Let me just say that I did not stumble upon this desire single-handedly. I did not wake up today and decide that it is time to take up the one form of culinary art I have notoriously written off as box fair or worse, have reserved for companies like Bindi to graciously supply my tiramisu. Quite frankly, the prospect of composing a cake without a box and premade mix is terrifying but all the more reason to endeavor to do away with store bought dessert in one form or another.
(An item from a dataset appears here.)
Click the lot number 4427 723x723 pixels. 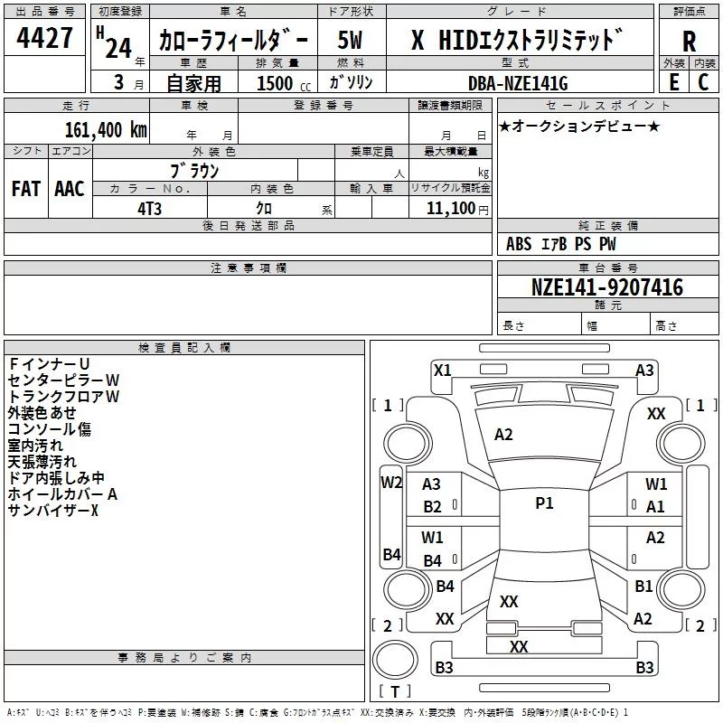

I want to go by Nicolette after my recent introduction to the fabulous Eric Ripert and the dinner I ate at Boston’s beautiful Mistral Bistro. I admit that my newfound obsession with everything David Lebovitz leads me to this evening’s Orange and Rum Chocolate Mousse Cake complements of his Great Book of Chocolate. I rationalize that any dessert that calls for dark spice rum cannot prove haphazard even if its creator is slightly tipsy hovering over her apartment’s not-so easy bake oven; the oven typically a makeshift pantry for baking dishes on any given night I customarily abandon in favor of casserole dishes and roasting pans; but I am suffering a breakup here.
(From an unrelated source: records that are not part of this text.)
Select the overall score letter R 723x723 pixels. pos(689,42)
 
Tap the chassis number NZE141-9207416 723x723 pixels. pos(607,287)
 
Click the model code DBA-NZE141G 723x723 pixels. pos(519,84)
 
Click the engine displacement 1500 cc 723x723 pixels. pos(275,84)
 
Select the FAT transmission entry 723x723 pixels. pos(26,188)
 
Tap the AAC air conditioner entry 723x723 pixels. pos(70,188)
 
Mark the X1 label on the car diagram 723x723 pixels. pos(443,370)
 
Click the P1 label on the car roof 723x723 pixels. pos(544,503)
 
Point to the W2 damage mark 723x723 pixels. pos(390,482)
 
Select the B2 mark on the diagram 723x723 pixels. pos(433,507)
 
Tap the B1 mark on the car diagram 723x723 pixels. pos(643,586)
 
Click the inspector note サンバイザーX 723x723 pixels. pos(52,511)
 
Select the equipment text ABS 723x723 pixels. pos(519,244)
Call it caviar wishes or temporary insanity but I have to do something to keep my mind off of the “thing” we’re not talking about and since David and Molly are on my bookshelf, and I cannot consume a vat of potato salad for fear of my Italian roots uprooting, I opt for the measuring cups, for good measure.
The verdict’s still out. If it smells like a cake and it looks like a cake, you need to still take a taste; believe you me. I really should give myself more credit but when you are raised in a household where the closest thing to homemade dessert includes a box of J-E-L-L-O pudding mix, you’re not exactly conditioned to turn your nose up to a red Duncan Hines box if it means dessert is served.
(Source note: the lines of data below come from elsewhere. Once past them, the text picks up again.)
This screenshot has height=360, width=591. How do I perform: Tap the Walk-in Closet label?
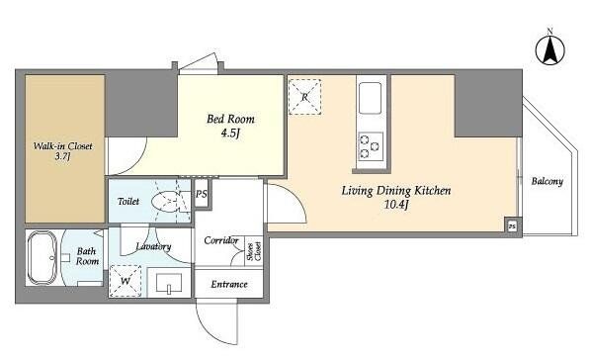(x=62, y=146)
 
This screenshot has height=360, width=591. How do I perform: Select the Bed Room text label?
(x=230, y=120)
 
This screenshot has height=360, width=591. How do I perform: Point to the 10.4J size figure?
(x=396, y=205)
I still remember classmates’ parents preparing baked goods to drop off for the holiday parties and begging my mom to assemble a cake like the cake Katie Miller’s mom whipped up for the third grade Halloween party. Ever the negotiator, my mom tells me that Katie Miller’s mom is a “stay at home mom” and that if Little Debbie’s are not good enough for the third grade Halloween party, I can always go empty-handed or worse, not at all. All these years later, still not above Little Debbie’s, I cannot justify unwrapping those prepackaged pastries in my apartment where I readily compose fresh sauces and chicken marsala late night with hardly any effort. At some point, we all graduate, with a little luck I can finally separate myself from boxed mixes.
Currently, the mousse cake sits in the middle of the bottom oven rack surrounded by a bath of warm water beneath it; David takes his cake making seriously, I will give him that. I yearn to churn out a flawless tart as effortlessly as his memoir eludes a tart can be prepared. Regardless of whether or not the chocolate mixes with the butter mixes with the sugar and eggs, I must say this endeavor proved as therapeutic as any other cannellini recipe I’ve shared; even if hovering over measuring cups is not as natural to me as it is to others.